Nach Gil Ofarims überraschenden Äußerungen im Dschungelcamp zum Davidstern-Skandal hat sich sein Anwalt in den Sozialen Medien zu Wort gemeldet. In Videobeiträgen, die in der Nacht auf Samstag auf Instagram veröffentlicht wurden, ging Ofarims Verteidiger Alexander Stevens unter anderem auf einen Zeugen ein sowie auf Videoaufnahmen, die in dem später eingestellten Verfahren in Leipzig eine große Rolle gespielt hatten. Gleichwohl bekräftigte Stevens, dass er die Feststellung, dass Gil Ofarim durch den Hotelmitarbeiter nicht diskriminiert wurde, in «keinster Weise in Abrede» stelle.
Verfahren war eingestellt worden
Vor Gericht in Leipzig gestand Ofarim, der Sohn des 2018 gestorbenen 60er-Jahre-Stars Abi Ofarim, schließlich in knappen Sätzen und entschuldigte sich. «Die Vorwürfe treffen zu. Es tut mir leid», sagte er in dem Verleumdungs-Prozess. Damit räumte er ein, dass seine Antisemitismusvorwürfe nicht stimmten. Das Verfahren wurde eingestellt. Der Musiker musste als Auflage einen Geldbetrag von 10.000 Euro zahlen. Das Gericht teilte damals mit, dass nach Ansicht der Strafkammer «alle Zweifel und Spekulationen in dieser Sache endgültig beseitigt» seien.
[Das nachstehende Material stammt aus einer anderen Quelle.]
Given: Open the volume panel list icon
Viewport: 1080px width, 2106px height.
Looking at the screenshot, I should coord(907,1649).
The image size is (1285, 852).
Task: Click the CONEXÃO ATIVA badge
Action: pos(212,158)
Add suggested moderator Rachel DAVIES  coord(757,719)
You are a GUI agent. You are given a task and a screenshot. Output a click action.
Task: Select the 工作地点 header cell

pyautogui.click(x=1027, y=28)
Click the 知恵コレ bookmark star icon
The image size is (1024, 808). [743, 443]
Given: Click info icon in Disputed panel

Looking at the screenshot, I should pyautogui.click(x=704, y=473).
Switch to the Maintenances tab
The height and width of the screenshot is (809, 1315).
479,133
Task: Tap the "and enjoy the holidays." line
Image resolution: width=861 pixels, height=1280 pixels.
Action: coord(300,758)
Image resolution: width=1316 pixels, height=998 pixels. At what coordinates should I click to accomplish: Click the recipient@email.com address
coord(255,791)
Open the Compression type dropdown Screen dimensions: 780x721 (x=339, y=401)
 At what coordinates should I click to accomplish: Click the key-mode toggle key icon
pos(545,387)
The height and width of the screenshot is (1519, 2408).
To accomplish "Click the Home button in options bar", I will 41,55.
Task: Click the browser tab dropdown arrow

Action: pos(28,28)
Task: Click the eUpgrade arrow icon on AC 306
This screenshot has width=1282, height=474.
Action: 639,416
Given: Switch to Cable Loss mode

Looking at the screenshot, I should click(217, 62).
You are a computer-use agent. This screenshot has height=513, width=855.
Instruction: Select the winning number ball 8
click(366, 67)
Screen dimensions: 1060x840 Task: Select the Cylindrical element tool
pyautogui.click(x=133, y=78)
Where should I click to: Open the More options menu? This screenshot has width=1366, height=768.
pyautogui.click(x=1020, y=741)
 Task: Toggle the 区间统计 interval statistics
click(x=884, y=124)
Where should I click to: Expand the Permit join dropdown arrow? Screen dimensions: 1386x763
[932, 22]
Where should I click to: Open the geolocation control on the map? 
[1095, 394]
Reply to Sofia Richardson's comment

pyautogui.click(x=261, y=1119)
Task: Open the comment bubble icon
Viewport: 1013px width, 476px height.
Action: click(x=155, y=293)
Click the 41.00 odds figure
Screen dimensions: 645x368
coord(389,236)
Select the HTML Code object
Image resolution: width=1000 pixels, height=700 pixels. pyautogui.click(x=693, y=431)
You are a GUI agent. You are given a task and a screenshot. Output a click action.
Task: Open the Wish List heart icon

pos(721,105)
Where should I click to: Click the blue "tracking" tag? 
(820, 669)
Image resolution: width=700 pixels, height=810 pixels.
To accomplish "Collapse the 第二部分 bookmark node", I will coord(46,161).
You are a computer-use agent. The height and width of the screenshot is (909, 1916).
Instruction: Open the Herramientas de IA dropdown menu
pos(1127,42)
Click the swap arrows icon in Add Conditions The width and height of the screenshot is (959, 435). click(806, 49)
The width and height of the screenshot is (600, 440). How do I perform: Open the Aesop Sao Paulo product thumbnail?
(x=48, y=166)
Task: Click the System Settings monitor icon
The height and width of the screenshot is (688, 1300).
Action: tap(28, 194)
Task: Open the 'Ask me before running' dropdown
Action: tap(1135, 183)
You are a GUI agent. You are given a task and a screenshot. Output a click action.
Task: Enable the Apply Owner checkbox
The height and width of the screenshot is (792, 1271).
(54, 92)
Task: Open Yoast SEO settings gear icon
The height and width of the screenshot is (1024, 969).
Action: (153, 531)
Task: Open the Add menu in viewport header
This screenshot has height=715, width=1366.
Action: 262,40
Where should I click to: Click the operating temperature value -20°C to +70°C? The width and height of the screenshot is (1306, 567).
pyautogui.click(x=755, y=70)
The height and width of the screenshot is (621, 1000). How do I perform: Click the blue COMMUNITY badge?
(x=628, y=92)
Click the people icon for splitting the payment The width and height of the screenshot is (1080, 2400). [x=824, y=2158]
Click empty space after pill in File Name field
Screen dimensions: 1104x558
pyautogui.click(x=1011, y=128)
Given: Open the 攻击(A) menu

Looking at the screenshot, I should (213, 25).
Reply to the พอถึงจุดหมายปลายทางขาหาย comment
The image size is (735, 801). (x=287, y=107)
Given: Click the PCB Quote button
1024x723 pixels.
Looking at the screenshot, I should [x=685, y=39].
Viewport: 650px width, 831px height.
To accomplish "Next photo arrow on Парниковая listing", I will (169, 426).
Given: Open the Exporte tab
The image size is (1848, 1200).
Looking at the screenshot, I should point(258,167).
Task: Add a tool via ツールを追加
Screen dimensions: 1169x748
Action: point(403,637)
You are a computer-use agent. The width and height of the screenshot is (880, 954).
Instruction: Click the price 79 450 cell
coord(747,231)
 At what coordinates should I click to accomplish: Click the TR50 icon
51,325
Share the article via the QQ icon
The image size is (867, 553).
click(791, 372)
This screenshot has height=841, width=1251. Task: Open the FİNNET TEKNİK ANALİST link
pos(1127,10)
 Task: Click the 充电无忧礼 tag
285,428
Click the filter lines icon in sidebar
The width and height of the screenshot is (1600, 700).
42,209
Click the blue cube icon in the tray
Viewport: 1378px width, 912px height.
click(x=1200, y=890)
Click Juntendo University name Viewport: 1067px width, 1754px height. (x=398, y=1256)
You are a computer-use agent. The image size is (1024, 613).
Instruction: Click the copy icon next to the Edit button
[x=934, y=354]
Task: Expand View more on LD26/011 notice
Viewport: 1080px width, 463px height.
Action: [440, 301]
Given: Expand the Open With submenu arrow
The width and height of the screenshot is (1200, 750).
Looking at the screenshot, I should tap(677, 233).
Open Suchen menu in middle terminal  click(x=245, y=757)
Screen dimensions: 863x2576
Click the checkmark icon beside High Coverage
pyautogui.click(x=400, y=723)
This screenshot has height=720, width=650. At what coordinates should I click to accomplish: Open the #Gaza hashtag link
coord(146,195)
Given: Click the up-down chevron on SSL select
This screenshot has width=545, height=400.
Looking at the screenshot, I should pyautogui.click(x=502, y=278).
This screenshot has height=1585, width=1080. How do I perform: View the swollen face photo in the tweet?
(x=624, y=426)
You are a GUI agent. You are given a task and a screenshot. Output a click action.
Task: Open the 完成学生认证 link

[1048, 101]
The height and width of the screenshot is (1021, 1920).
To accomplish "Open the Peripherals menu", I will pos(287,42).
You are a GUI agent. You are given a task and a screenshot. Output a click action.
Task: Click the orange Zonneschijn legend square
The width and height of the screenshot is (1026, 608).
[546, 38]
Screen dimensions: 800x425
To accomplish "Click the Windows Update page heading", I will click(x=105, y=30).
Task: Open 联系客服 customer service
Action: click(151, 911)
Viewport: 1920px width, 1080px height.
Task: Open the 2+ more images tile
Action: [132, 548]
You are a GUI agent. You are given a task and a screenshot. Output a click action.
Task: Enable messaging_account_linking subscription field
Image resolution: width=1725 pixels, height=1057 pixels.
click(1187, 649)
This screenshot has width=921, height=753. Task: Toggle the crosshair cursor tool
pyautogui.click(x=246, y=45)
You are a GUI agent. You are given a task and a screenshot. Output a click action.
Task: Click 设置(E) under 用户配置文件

Im Zwiegespräch mit Mitcamperin Simone Ballack war Ofarim nun in der am Freitagabend ausgestrahlten Folge von «Ich bin ein Star – Holt mich hier raus!» unerwartet auf die damaligen Vorgänge eingegangen. Ihm ging es dabei vor allem um Videoaufnahmen, die in dem Prozess zum sogenannten Davidstern-Skandal eine große Rolle gespielt hatten. Ofarim behauptete etwa ohne Beleg, dass das im Verfahren ausgewertete Band nicht das Originalband gewesen sei. Zudem sprach er von einem Zeugen, der ausgesagt habe, dass er «den Davidstern gesehen» habe.
Ofarims Äußerungen im Dschungelcamp kamen auch deshalb überraschend, weil er in den Tagen zuvor viele Fragen seiner RTL-Mitcamper zu dem Fall unbeantwortet gelassen hatte. Wie er allerdings zu seinen Schlüssen zu dem Videomaterial kam, blieb unklar.